Memorial Day, 2011: the big water battle; flowers at roadside memorial; we feast

On the final night of Kalib and Jobe's final Memorial Day weekend visit with us, Jacob and Lavina came out to sleep at our house. On Memorial Day morning, we went to breakfast at Denali Family Restaurant. I fear that I am shifting my loyalties from the old Mat-Su Family Restaurant to Denali. It is the hash browns, that is why.

Hash browns have always been a gamble at Mat-Su. You just never know - they can come fried to a crisp, reduced to mush, or cooked just right. So far, they have been cooked just right at Denali every time - and it sure seems that they are fresh cut and not taken from a package. They are as good as any hash browns I have ever eaten, anywhere.

Denali Family Restaurant hash browns are superb!

Mat-Su Family has long been a place of morning refuge for me and I feel kind of bad about shifting over, but that's what excellent hash browns will do.

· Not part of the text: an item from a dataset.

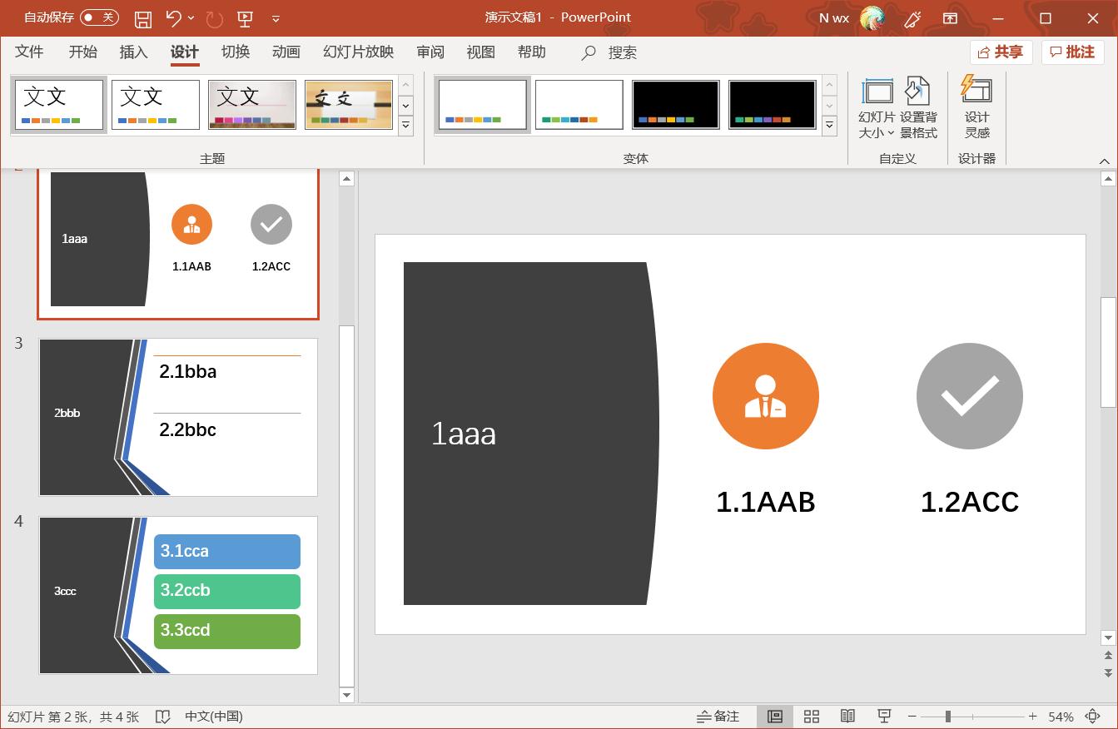1118x729 pixels.
Task: Click the Save icon in title bar
Action: (x=143, y=18)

I will still go to Mat-Su, sometimes - if for no other reason than old times sake.

Later, in the early afternoon, Margie and Lavina went to the store to do some shopping. After awhile, I went out to see what the three boys were doing. Jimmy came with me. We found two of the three boys watching a butterfly pass overhead.

I am not certain what the other one was into.

Then Kalib turned on the faucet. He began to fling water around.

Soon, both boys were getting a bit wet and muddy. Jobe was most interested in the process.

Kalib got the idea that it might be fun to spash his brother, so he did.

After taking the blast of cold water, Jobe turned and momentarily fled.

In just seconds, he fully recovered, and began to laugh. He laughed so hard he blew the snot right out his nose.

Dad joined in the fight, allying himself with Jobe.

Oh, it was a battle insane!

Jobe was most amused.

Kalib checks his ammo as Jobe strategizes.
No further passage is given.